__Exercise description__:
The listing that follows should be reproduced exactly, line for line.

__Exercise material__:
....................

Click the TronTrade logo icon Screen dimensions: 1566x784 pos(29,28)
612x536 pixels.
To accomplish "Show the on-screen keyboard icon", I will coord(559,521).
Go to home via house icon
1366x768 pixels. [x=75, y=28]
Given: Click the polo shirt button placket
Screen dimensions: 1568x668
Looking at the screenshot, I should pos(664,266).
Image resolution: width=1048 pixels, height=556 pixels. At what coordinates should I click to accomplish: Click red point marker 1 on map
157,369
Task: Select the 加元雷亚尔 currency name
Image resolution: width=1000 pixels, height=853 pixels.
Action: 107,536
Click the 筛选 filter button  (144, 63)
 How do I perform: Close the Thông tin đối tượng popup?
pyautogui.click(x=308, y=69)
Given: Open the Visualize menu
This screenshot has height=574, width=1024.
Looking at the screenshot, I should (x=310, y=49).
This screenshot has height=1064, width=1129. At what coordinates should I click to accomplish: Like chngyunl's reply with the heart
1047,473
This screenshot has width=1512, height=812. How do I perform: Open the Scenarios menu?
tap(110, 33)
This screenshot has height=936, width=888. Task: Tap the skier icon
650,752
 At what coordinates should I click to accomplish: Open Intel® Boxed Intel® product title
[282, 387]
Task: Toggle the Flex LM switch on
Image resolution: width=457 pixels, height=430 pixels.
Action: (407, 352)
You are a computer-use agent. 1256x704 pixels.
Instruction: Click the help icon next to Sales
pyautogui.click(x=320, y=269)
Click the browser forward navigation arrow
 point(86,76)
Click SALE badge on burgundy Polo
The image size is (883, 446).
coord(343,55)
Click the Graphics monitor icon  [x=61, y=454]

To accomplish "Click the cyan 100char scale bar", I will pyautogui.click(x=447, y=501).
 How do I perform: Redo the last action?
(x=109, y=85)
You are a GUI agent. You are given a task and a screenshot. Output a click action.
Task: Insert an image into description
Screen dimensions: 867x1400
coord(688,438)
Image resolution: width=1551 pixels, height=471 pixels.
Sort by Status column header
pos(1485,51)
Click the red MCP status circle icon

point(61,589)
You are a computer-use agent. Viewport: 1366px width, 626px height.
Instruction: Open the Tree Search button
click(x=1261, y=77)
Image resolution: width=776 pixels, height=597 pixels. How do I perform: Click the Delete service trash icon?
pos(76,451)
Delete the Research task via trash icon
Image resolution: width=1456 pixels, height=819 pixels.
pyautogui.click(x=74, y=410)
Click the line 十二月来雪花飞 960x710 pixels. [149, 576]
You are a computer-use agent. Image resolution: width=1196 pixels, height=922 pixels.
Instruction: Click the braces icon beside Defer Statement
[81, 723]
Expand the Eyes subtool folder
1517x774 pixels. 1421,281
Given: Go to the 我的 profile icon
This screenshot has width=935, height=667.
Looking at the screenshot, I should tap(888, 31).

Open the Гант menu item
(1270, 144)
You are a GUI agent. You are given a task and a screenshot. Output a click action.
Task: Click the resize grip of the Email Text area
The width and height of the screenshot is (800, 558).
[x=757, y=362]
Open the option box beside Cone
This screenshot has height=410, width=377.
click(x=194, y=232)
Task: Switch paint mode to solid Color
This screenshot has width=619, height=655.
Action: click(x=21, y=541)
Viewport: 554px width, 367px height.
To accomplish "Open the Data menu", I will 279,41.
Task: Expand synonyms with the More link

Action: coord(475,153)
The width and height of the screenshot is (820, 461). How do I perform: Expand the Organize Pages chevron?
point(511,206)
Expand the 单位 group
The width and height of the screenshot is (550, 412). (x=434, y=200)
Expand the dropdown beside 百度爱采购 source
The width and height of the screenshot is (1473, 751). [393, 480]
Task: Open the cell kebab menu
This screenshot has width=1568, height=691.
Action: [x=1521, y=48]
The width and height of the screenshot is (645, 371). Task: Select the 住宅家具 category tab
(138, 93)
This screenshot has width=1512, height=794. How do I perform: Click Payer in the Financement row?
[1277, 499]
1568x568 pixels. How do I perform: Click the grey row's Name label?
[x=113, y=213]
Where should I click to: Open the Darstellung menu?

....................

__Answer to the exercise__:
Click the TronTrade logo icon Screen dimensions: 1566x784 pos(29,28)
612x536 pixels.
To accomplish "Show the on-screen keyboard icon", I will coord(559,521).
Go to home via house icon
1366x768 pixels. [x=75, y=28]
Given: Click the polo shirt button placket
Screen dimensions: 1568x668
Looking at the screenshot, I should pos(664,266).
Image resolution: width=1048 pixels, height=556 pixels. At what coordinates should I click to accomplish: Click red point marker 1 on map
157,369
Task: Select the 加元雷亚尔 currency name
Image resolution: width=1000 pixels, height=853 pixels.
Action: 107,536
Click the 筛选 filter button  (144, 63)
 How do I perform: Close the Thông tin đối tượng popup?
pyautogui.click(x=308, y=69)
Given: Open the Visualize menu
This screenshot has height=574, width=1024.
Looking at the screenshot, I should (x=310, y=49).
This screenshot has height=1064, width=1129. At what coordinates should I click to accomplish: Like chngyunl's reply with the heart
1047,473
This screenshot has width=1512, height=812. How do I perform: Open the Scenarios menu?
tap(110, 33)
This screenshot has height=936, width=888. Task: Tap the skier icon
650,752
 At what coordinates should I click to accomplish: Open Intel® Boxed Intel® product title
[282, 387]
Task: Toggle the Flex LM switch on
Image resolution: width=457 pixels, height=430 pixels.
Action: (407, 352)
You are a computer-use agent. 1256x704 pixels.
Instruction: Click the help icon next to Sales
pyautogui.click(x=320, y=269)
Click the browser forward navigation arrow
 point(86,76)
Click SALE badge on burgundy Polo
The image size is (883, 446).
coord(343,55)
Click the Graphics monitor icon  [x=61, y=454]

To accomplish "Click the cyan 100char scale bar", I will pyautogui.click(x=447, y=501).
 How do I perform: Redo the last action?
(x=109, y=85)
You are a GUI agent. You are given a task and a screenshot. Output a click action.
Task: Insert an image into description
Screen dimensions: 867x1400
coord(688,438)
Image resolution: width=1551 pixels, height=471 pixels.
Sort by Status column header
pos(1485,51)
Click the red MCP status circle icon

point(61,589)
You are a computer-use agent. Viewport: 1366px width, 626px height.
Instruction: Open the Tree Search button
click(x=1261, y=77)
Image resolution: width=776 pixels, height=597 pixels. How do I perform: Click the Delete service trash icon?
pos(76,451)
Delete the Research task via trash icon
Image resolution: width=1456 pixels, height=819 pixels.
pyautogui.click(x=74, y=410)
Click the line 十二月来雪花飞 960x710 pixels. [149, 576]
You are a computer-use agent. Image resolution: width=1196 pixels, height=922 pixels.
Instruction: Click the braces icon beside Defer Statement
[81, 723]
Expand the Eyes subtool folder
1517x774 pixels. 1421,281
Given: Go to the 我的 profile icon
This screenshot has width=935, height=667.
Looking at the screenshot, I should tap(888, 31).

Open the Гант menu item
(1270, 144)
You are a GUI agent. You are given a task and a screenshot. Output a click action.
Task: Click the resize grip of the Email Text area
The width and height of the screenshot is (800, 558).
[x=757, y=362]
Open the option box beside Cone
This screenshot has height=410, width=377.
click(x=194, y=232)
Task: Switch paint mode to solid Color
This screenshot has width=619, height=655.
Action: click(x=21, y=541)
Viewport: 554px width, 367px height.
To accomplish "Open the Data menu", I will 279,41.
Task: Expand synonyms with the More link

Action: coord(475,153)
The width and height of the screenshot is (820, 461). How do I perform: Expand the Organize Pages chevron?
point(511,206)
Expand the 单位 group
The width and height of the screenshot is (550, 412). (x=434, y=200)
Expand the dropdown beside 百度爱采购 source
The width and height of the screenshot is (1473, 751). [393, 480]
Task: Open the cell kebab menu
This screenshot has width=1568, height=691.
Action: [x=1521, y=48]
The width and height of the screenshot is (645, 371). Task: Select the 住宅家具 category tab
(138, 93)
This screenshot has width=1512, height=794. How do I perform: Click Payer in the Financement row?
[1277, 499]
1568x568 pixels. How do I perform: Click the grey row's Name label?
[x=113, y=213]
Where should I click to: Open the Darstellung menu?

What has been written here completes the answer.